• _WORK TO COMPLETE_
Arrange as a JSON list of strings the lines beginning with the line that contains "This screenshot has height=546, width=687." and running through the line that contains "[1000, 630]", one string per line, skipping blank lines and leaving out the pictures.

• _RECORDS SHOWN_
>>>>

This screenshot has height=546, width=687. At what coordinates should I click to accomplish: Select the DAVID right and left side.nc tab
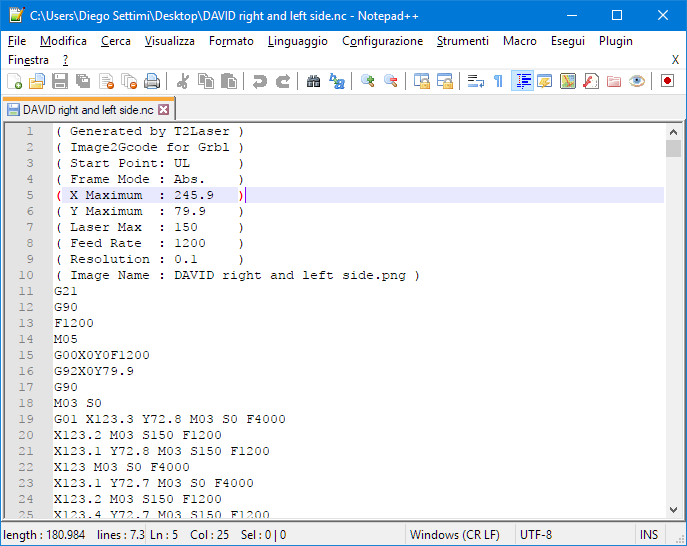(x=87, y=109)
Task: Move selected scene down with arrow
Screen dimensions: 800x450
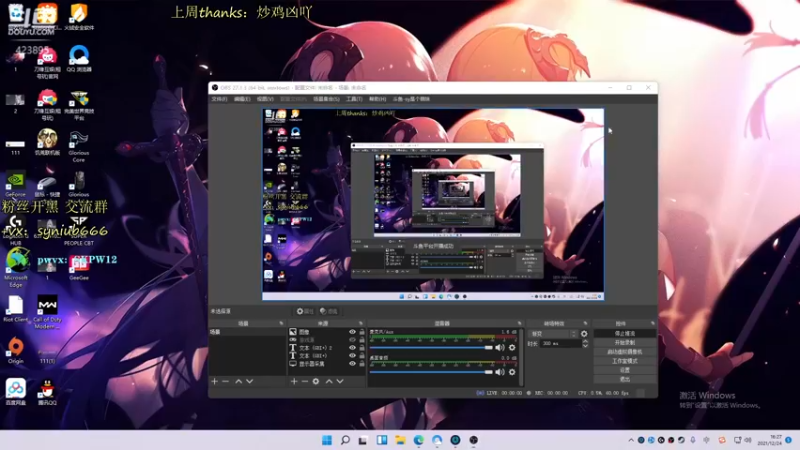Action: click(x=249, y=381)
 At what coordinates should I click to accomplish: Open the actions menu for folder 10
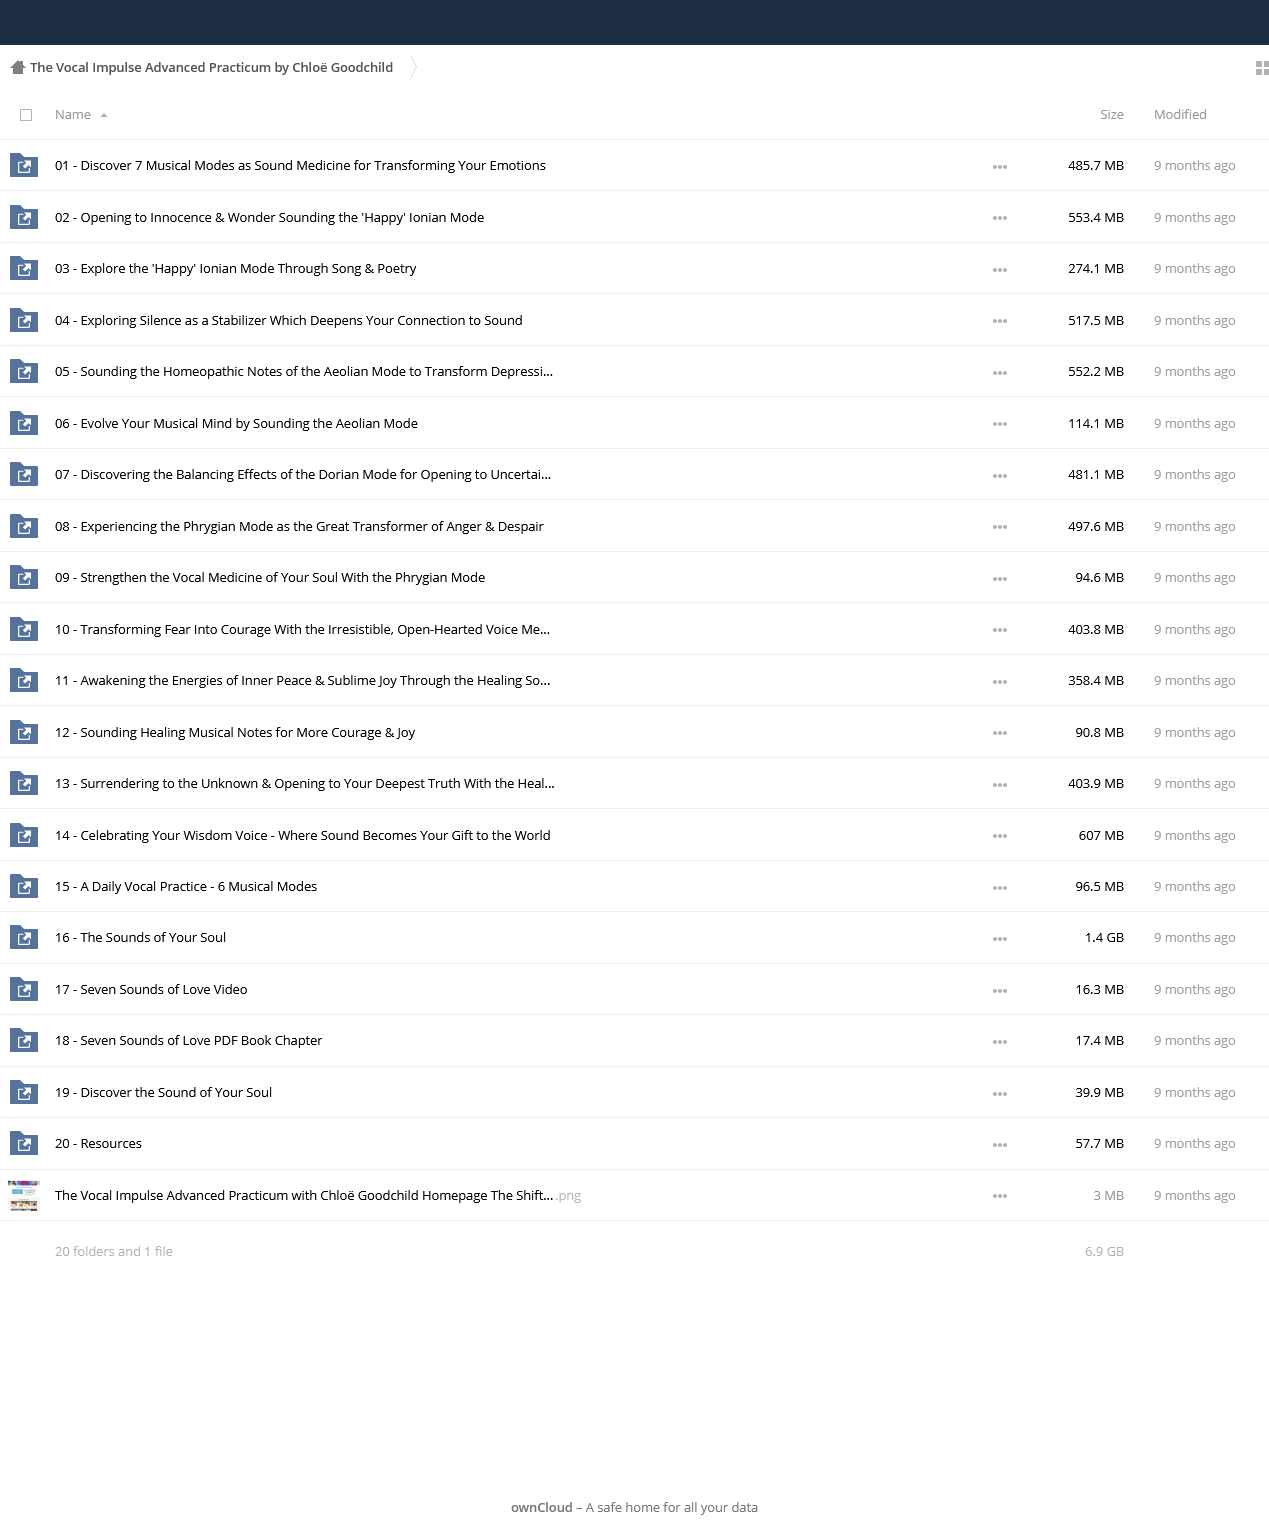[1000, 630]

<<<<
>>>>

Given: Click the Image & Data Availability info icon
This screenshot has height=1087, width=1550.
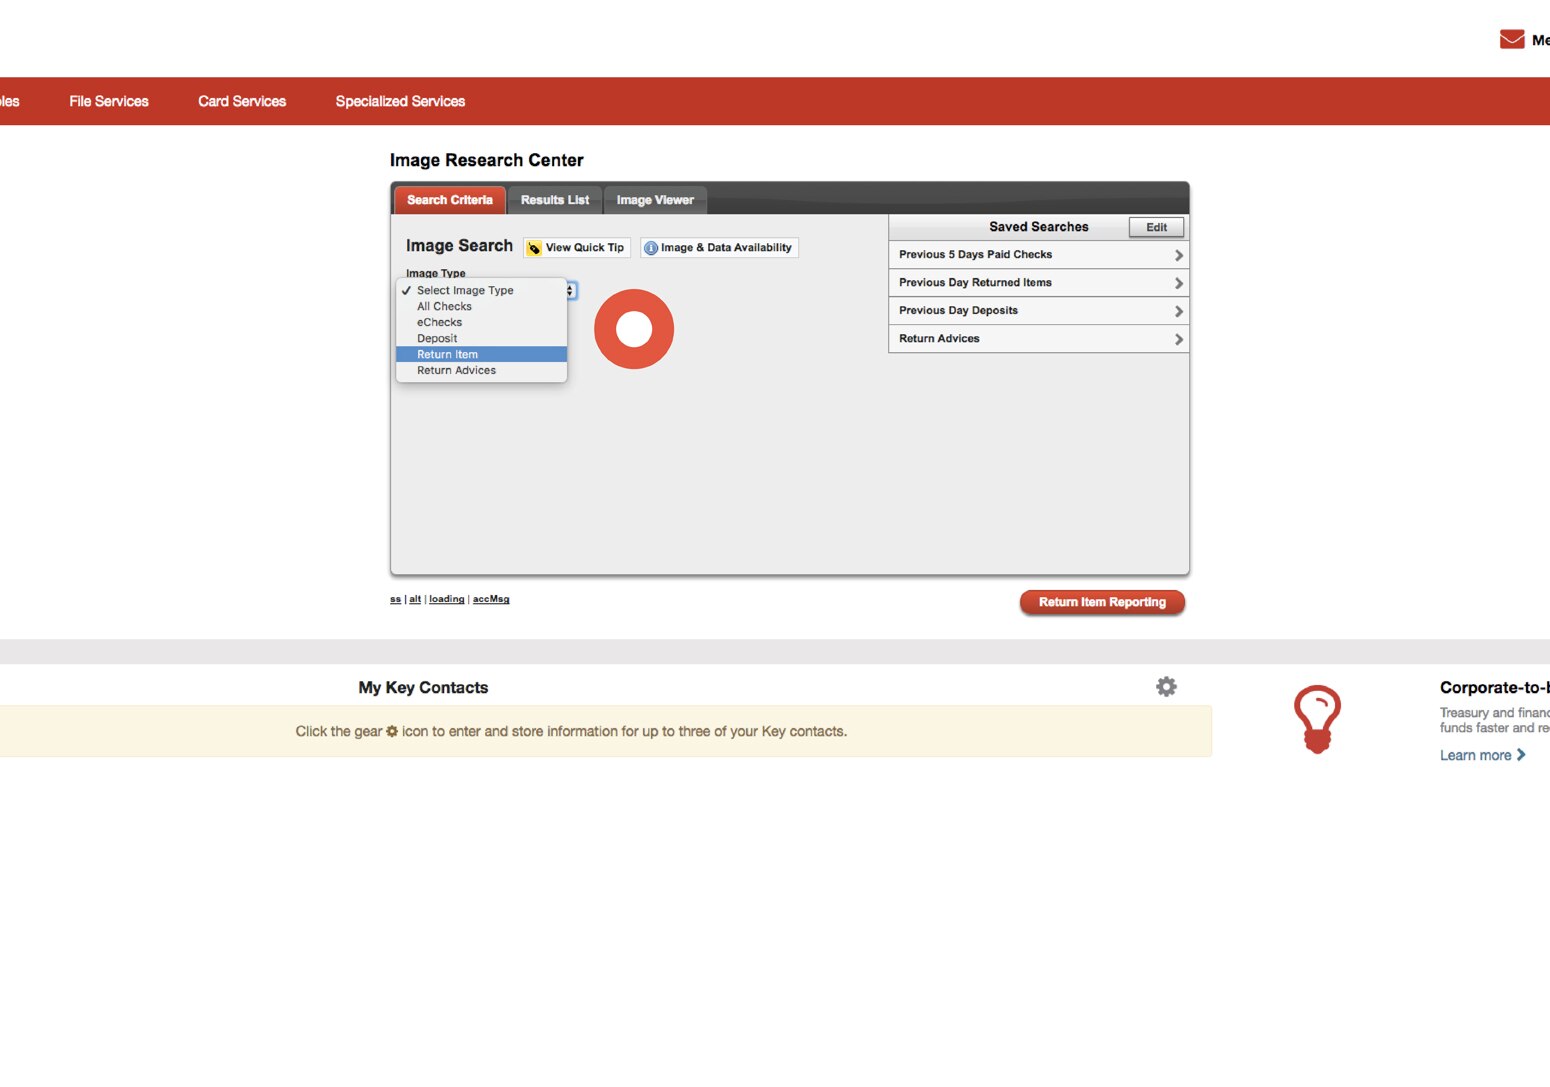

<<<<
>>>>

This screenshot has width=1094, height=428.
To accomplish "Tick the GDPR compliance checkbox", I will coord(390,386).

<<<<

• _FINAL RESULT_
[
  "This screenshot has height=546, width=687. At what coordinates should I click to accomplish: Select the DAVID right and left side.nc tab",
  "(x=87, y=109)",
  "Task: Move selected scene down with arrow",
  "Screen dimensions: 800x450",
  "Action: click(x=249, y=381)",
  " At what coordinates should I click to accomplish: Open the actions menu for folder 10",
  "[1000, 630]"
]